Caregiving Burden and Quality of Life Among Parents of Individuals With Angelman Syndrome: Gender Differences and the Impact of Financial Well-Being

Abstract

Background

A person with Angelman syndrome (AS), a rare neurogenetic condition that significantly affects health and daily functioning, needs lifetime specialized care. Consequently, parents of individuals with AS experience decreased quality of life, high levels of parental stress and burden, and severe financial strain. This study analyses the experiences of Polish parents of persons with AS. Gender differences between mothers and fathers are also reported, and the association between financial well-being, caregiving burden, and quality of life is evaluated.

Methods

A self-administered, anonymous, computer-assisted online survey on parents’ caregiving experiences was conducted among 119 parents associated with the Association of Families with Angelman Syndrome and FAST Poland-Foundation for Angelman Syndrome Therapeutics between March and August 2024.

Results

Although both mothers and fathers of those with AS experience parental strain resulting from caregiving, decreased quality of life, and financial well-being, mothers experienced higher levels of caregiving burden (P = 0.004).
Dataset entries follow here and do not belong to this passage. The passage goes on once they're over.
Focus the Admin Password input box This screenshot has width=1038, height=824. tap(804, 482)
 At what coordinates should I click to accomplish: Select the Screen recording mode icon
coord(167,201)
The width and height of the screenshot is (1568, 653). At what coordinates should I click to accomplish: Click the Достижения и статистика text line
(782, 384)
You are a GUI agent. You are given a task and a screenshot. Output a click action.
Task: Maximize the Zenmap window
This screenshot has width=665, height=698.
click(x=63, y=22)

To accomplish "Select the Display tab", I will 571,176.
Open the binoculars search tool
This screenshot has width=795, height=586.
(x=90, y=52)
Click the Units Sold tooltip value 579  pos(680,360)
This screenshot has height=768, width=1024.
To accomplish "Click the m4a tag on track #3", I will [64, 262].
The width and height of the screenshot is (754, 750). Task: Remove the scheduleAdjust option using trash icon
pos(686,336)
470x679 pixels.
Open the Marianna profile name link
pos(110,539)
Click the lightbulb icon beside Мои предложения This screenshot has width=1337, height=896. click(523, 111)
It was also observed that the physical health of mothers and parents of children with delayed diagnoses was more affected by the caregiving. Financial well-being was the only factor significantly associated with both decreased quality of life in all domains and increased levels of caregiver burden.

Conclusions

To improve the quality of life of parents of those with AS, financial assistance, psychological counseling, emotional support, and respite care programs are needed. Simultaneously, although such interventions should include gender differences, they should focus on more burdened mothers. Financial assistance is the most required resource that may enhance parents’ life satisfaction and health-related quality of life.